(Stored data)
┌──
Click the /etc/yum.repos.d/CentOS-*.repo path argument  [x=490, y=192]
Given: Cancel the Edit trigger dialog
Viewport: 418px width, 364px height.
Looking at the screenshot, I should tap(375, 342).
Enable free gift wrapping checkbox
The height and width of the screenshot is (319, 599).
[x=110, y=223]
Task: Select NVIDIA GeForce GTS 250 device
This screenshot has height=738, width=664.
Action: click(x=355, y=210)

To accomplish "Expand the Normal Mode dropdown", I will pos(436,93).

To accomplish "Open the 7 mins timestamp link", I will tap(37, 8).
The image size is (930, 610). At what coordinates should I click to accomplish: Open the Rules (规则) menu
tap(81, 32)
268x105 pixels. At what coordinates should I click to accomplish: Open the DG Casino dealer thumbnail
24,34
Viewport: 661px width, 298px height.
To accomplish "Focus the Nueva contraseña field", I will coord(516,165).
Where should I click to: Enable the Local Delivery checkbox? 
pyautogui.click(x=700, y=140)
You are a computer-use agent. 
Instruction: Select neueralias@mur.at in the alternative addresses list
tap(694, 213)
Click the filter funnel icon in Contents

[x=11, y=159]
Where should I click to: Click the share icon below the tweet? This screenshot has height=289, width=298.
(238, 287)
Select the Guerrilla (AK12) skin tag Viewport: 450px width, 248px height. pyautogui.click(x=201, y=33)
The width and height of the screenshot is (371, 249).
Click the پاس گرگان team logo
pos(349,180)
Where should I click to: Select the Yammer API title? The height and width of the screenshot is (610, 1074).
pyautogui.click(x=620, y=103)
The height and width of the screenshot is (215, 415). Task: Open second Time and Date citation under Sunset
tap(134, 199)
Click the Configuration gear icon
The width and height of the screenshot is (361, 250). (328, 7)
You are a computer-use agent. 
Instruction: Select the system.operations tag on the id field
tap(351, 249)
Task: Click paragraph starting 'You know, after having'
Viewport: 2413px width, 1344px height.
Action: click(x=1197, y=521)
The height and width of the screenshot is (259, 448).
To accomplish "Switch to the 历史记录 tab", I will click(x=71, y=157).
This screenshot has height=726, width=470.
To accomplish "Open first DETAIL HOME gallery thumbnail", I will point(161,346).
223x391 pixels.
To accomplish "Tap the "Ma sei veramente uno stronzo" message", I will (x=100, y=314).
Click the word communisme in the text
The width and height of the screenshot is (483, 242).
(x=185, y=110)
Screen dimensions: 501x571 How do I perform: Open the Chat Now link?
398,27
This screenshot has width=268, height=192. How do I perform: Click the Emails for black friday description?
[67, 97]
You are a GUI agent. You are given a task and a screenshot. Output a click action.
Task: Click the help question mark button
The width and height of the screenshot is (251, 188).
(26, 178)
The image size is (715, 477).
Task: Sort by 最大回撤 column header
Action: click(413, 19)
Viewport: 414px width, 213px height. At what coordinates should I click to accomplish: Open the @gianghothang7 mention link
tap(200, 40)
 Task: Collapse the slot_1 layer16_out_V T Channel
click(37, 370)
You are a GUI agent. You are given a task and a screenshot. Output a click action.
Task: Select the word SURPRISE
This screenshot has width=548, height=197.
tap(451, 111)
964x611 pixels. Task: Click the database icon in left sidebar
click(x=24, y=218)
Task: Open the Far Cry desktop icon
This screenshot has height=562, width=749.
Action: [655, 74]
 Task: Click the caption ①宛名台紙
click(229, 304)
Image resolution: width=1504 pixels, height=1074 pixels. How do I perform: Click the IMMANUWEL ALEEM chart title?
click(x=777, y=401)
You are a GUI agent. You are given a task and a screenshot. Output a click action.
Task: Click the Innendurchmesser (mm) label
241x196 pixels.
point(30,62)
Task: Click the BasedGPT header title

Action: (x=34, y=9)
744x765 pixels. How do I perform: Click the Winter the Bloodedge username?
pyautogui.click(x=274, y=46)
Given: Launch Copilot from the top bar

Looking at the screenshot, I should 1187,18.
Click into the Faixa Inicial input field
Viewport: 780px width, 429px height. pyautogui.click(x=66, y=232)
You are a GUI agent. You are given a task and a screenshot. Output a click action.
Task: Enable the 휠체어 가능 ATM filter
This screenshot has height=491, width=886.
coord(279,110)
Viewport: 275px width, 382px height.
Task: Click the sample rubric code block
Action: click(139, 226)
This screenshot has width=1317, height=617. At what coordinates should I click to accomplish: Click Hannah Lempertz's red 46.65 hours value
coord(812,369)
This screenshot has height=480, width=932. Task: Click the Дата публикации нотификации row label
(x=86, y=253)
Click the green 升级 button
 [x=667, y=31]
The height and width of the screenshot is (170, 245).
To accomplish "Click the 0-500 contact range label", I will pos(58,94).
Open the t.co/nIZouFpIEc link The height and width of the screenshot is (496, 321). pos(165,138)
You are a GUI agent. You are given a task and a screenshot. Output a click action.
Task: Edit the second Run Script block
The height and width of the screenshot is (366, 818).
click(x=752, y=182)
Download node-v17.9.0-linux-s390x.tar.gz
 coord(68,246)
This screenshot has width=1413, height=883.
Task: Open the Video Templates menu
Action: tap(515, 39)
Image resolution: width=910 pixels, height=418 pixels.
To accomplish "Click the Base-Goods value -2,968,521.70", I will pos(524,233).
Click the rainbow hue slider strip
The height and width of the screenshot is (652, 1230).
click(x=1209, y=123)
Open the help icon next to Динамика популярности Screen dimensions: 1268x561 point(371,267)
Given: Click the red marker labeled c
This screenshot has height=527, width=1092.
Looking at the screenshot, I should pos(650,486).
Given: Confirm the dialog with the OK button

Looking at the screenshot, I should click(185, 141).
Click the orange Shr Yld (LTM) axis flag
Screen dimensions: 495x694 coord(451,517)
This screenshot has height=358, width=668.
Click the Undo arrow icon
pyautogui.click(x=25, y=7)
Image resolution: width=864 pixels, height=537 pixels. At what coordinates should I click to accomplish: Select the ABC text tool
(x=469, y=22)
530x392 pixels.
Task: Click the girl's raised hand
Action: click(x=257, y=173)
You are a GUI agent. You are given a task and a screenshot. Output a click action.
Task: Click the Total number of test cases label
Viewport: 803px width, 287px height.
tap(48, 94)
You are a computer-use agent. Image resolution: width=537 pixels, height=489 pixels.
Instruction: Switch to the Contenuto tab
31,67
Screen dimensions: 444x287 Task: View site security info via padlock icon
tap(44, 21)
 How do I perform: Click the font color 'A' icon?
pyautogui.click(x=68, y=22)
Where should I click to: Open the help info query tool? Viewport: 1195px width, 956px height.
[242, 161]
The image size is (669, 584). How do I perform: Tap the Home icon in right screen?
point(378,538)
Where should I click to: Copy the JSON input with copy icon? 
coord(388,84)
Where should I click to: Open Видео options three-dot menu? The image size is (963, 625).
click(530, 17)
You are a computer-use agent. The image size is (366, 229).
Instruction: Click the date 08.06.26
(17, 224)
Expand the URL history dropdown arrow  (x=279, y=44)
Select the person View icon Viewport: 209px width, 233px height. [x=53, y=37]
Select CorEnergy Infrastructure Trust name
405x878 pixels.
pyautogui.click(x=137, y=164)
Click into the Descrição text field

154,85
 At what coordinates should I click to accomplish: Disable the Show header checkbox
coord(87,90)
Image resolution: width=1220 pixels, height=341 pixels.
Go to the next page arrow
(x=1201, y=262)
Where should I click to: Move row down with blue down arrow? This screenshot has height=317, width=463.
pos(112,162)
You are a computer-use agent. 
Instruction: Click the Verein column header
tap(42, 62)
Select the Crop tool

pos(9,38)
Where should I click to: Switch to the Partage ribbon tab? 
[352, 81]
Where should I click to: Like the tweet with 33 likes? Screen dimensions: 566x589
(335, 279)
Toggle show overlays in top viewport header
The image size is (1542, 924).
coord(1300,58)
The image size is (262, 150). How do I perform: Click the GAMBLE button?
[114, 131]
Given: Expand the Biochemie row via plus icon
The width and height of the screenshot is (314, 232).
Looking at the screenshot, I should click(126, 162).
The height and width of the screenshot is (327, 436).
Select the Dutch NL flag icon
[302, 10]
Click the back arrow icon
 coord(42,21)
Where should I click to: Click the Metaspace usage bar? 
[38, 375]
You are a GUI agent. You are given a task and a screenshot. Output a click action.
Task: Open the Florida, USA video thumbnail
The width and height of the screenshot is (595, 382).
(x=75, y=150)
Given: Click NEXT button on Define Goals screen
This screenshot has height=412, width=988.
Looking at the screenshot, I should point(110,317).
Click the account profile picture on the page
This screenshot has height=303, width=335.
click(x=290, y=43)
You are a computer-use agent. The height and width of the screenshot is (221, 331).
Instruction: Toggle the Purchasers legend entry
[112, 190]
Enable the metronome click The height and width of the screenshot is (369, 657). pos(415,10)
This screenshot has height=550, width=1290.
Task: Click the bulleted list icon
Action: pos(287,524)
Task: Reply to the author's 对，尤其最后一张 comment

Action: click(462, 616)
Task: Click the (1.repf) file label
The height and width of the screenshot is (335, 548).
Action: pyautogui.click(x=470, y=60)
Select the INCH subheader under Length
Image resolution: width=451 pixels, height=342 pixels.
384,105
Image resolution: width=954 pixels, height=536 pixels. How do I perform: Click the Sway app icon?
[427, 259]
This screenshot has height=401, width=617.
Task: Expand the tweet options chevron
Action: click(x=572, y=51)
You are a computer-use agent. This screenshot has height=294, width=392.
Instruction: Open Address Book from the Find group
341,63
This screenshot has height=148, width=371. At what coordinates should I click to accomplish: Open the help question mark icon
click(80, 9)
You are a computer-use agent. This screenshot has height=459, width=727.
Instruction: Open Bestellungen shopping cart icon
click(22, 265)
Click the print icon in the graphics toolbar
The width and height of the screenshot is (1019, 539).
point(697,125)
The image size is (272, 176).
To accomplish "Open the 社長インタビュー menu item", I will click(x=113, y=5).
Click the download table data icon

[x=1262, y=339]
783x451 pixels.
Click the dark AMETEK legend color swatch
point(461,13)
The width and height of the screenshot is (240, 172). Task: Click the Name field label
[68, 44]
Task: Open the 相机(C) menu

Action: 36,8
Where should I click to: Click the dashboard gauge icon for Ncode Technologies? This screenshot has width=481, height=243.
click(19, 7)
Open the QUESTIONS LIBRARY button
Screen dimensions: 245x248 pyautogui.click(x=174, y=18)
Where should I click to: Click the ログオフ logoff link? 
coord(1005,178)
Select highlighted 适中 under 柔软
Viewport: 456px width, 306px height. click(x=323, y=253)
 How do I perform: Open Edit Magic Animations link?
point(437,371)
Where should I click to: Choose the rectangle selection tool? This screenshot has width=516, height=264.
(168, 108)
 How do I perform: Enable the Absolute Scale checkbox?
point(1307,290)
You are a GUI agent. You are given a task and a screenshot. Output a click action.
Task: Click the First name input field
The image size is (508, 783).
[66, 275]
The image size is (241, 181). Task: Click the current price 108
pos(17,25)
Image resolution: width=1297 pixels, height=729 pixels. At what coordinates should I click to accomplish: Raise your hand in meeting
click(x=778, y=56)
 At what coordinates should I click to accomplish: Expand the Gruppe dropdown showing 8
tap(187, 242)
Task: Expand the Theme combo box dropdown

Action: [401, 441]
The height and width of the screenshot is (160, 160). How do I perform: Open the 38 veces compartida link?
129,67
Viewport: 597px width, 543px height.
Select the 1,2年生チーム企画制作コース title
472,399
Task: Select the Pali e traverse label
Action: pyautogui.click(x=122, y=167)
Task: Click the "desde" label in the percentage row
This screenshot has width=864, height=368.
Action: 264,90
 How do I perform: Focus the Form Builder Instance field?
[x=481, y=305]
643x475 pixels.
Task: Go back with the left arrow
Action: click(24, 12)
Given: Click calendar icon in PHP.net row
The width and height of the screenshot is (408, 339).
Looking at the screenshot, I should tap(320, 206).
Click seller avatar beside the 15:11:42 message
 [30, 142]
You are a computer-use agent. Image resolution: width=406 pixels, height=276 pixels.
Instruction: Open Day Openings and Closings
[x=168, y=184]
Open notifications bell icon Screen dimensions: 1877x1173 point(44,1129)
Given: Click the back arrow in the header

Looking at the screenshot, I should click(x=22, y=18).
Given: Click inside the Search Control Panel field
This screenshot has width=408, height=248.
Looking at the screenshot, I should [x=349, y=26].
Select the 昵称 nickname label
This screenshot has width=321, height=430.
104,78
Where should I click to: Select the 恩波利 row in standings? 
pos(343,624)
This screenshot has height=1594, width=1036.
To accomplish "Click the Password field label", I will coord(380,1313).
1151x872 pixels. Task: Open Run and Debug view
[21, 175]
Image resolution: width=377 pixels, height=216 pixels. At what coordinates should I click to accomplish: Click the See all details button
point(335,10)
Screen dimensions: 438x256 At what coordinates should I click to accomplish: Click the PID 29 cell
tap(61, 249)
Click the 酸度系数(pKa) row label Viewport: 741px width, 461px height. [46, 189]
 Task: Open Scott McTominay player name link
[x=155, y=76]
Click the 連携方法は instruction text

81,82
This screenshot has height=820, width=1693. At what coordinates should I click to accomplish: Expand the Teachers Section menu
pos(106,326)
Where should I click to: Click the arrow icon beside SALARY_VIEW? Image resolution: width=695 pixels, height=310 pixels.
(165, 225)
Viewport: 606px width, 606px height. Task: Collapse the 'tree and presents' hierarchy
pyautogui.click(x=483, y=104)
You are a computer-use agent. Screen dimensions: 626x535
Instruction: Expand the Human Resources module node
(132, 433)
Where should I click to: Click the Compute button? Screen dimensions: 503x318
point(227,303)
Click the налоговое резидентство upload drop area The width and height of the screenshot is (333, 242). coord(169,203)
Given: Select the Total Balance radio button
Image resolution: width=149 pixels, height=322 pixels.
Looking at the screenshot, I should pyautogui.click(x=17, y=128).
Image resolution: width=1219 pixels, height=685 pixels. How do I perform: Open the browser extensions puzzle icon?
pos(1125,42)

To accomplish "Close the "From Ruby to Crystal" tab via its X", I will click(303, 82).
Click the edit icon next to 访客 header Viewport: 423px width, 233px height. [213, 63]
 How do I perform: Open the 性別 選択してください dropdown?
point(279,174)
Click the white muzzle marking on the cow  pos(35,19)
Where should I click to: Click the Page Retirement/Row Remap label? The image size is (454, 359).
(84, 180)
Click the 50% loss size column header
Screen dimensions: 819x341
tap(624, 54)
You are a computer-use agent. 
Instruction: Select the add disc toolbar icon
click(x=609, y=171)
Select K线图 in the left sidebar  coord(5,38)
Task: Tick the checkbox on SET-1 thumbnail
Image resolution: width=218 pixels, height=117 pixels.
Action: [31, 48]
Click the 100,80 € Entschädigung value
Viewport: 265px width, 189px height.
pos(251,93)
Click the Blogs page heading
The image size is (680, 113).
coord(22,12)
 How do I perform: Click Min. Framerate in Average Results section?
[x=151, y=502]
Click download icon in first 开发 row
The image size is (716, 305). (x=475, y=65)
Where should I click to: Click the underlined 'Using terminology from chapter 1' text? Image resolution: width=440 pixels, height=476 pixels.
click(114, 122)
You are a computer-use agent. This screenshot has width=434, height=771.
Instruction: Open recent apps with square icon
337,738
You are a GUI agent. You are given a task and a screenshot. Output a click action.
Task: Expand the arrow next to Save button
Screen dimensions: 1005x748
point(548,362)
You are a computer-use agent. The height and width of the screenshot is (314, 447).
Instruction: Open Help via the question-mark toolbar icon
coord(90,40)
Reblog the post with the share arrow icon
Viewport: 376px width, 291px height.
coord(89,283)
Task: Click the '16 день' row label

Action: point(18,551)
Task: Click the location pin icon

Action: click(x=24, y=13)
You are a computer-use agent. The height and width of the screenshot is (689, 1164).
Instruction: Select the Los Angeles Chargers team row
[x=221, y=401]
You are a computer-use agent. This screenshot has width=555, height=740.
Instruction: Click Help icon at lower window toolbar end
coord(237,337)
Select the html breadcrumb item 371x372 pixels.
└──
# Problem requirements
Within the data above, the lines from the one with "Image resolution: width=954" to the one with "Click the print icon in the graphics toolbar" must be repeated exactly; no other line belongs in the answer.

# Exercise output
Image resolution: width=954 pixels, height=536 pixels. How do I perform: Click the Sway app icon?
[427, 259]
This screenshot has height=401, width=617.
Task: Expand the tweet options chevron
Action: click(x=572, y=51)
You are a computer-use agent. This screenshot has height=294, width=392.
Instruction: Open Address Book from the Find group
341,63
This screenshot has height=148, width=371. At what coordinates should I click to accomplish: Open the help question mark icon
click(80, 9)
You are a computer-use agent. This screenshot has height=459, width=727.
Instruction: Open Bestellungen shopping cart icon
click(22, 265)
Click the print icon in the graphics toolbar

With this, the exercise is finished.